══ Selected extract

In 1920, H.L. Mencken and George Jean Nathan, two journalist-critics with little patience for fools, published a list they called The American Credo, which Nathan enlarged in 1927 as The New American Credo. The books enshrined scores of unexamined beliefs, bromides, and shibboleths held by the Babbitts of their time. Samples:
That the average New Yorker, under his sophisticated and sinful exterior, is really an innocent, sentimental sucker.
That French women use great quantities of perfume in lieu of taking a bath.
That a negro's vote may always be readily bought for a dollar.
That the accumulation of great wealth always brings with it great unhappiness.
That Jules Verne anticipated all the great modern inventions.That the mistresses of monarchs in the old days always dictated the policies of the country.
That a Sunday School superintendent is always carrying on an intrigue with one of the girls in the choir.
Three-quarters of a century have passed since then, and the Credo badly needs updating. Babbittry has changed its character and location. In the twenties, Mencken and Nathan were railing at the Booboisie. On their gazetteer, this large, bland, self-satisfied group dominated the American South and Midwest. These were the people mocked by a fresh-faced magazine called The New Yorker, which proudly announced in its 1925 prospectus that the publication would not be edited for the Old Lady in Peoria. There, and in hundreds of places like it, the members of the Booboisie carefully insulated themselves from any ideas that might puncture their smug complacency—so much so that Mencken and Nathan's barbs left them unscathed. "The Credo is a failure," Mencken wrote to a friend. "All the notices are favorable. It would have been made by bitter patriotic attacks. As it is, everyone thinks it is sweet and harmless stuff."

════
══ Record list

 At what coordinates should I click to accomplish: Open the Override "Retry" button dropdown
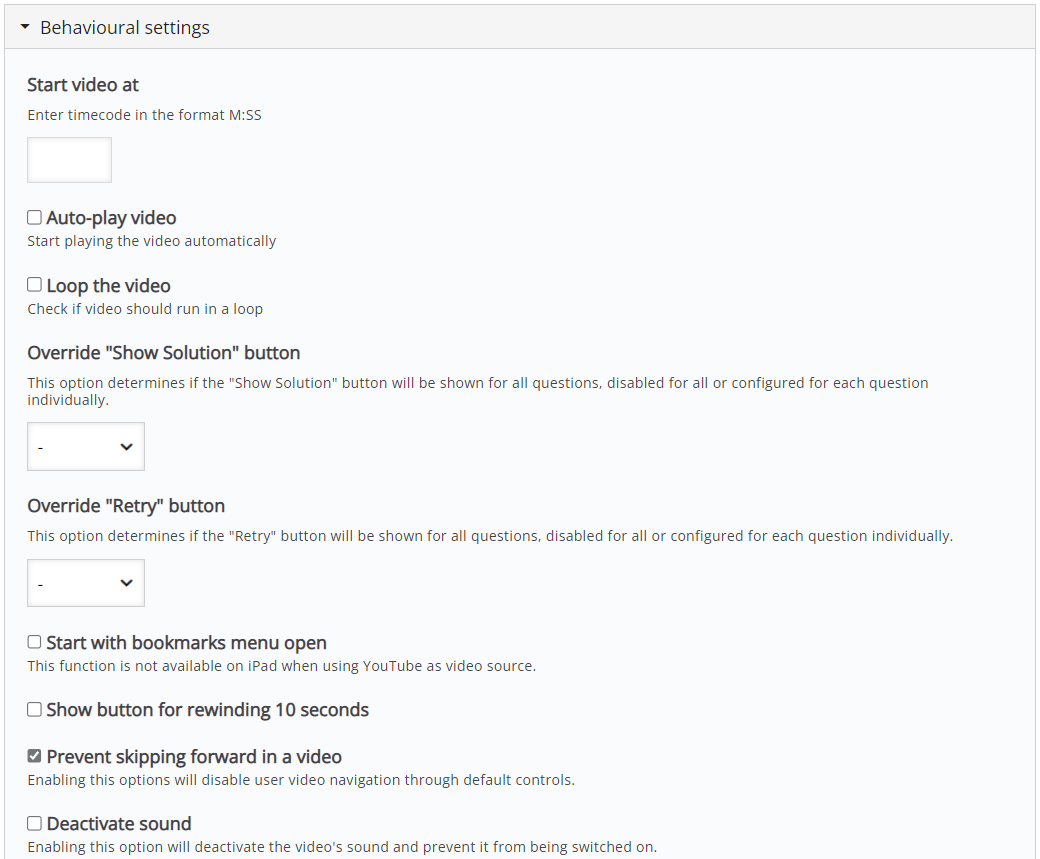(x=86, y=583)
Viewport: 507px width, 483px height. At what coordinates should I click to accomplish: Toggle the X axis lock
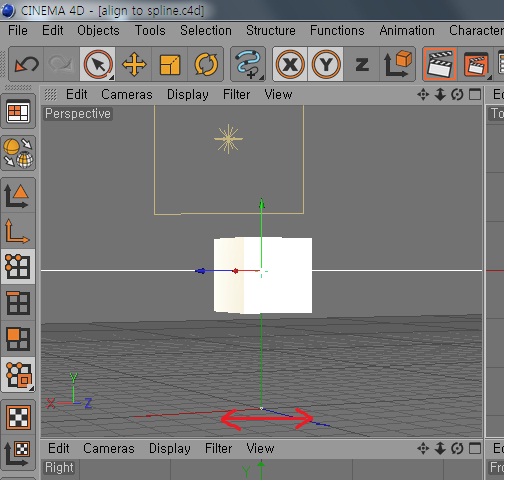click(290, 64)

════
══ Record list

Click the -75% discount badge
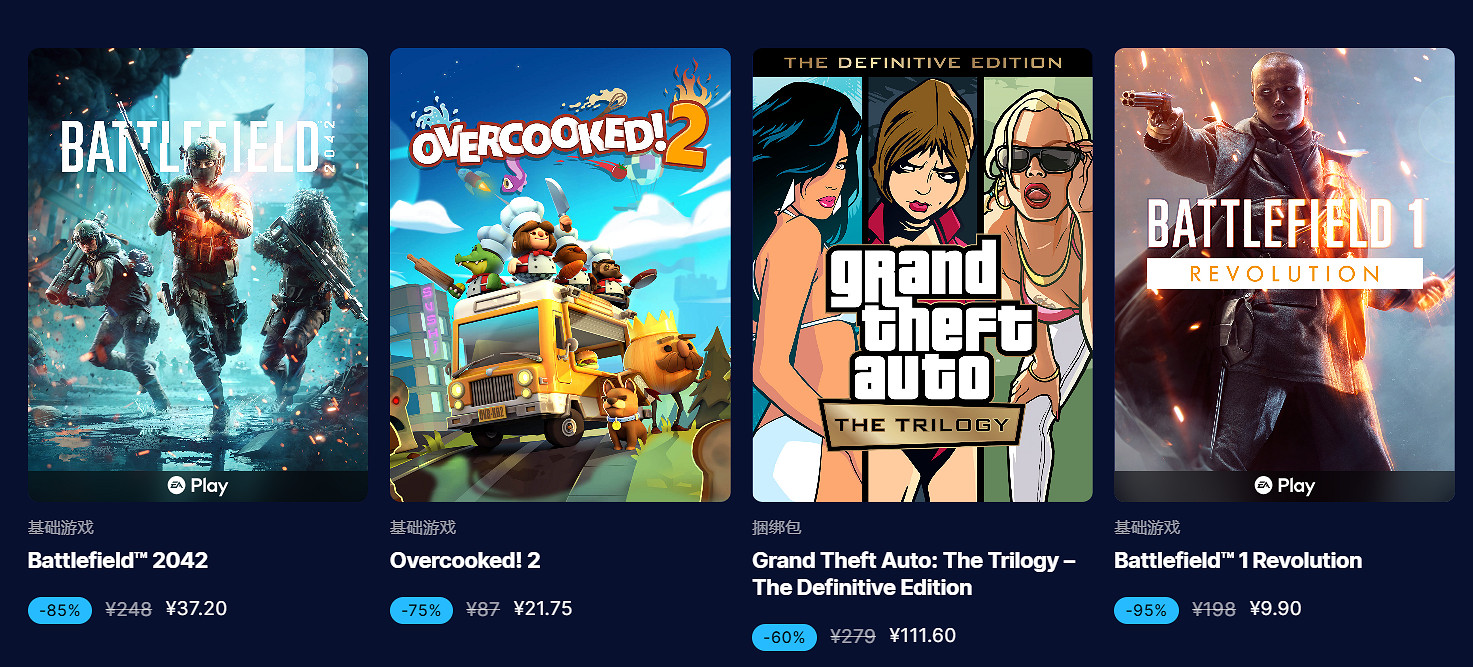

════

# Stated task:
Continue the text on Mencken and Nathan's American Credo from the point where it stops.

# Solved problem:
The provinces, alas, are not the first place to look for the Babbitts of our day—and don't look for them in the Booboisie, but in the elites. Beltway Babbittry is on display every night, smugly spoken by the talking heads of the news industry. Campus clichés and the received ideas of New York journalism continually bubble to the surface, floating serenely past any ideas that might burst their complacent certitude.
So the Credo needs some modernization. Aside from the obvious revision (the Sunday School superintendent would now be replaced by the Chief Executive), hundreds of new items suggest themselves. Samples of received wisdom for the nineties (with thanks to City Journal's contributing editors):
That forces, not men, govern history.
That the fuss over the Clinton sex scandals has made us the laughingstock of France.
That the Constitution is a "living" document that needs to stretch and grow.
That, deep down, the mainland Chinese are all merchants.
That we will never make a lasting dent in crime until we find the root causes.
That what the relatives of terrorist bombing victims seek is not justice but "closure."
That the public Al Sharpton is a loudmouthed clown, but when he's not on camera he's a serious guy with a lot of progressive ideas.
That Eastern religions have a lot to teach us, but Western religions are narrow, superstitious, and dangerous.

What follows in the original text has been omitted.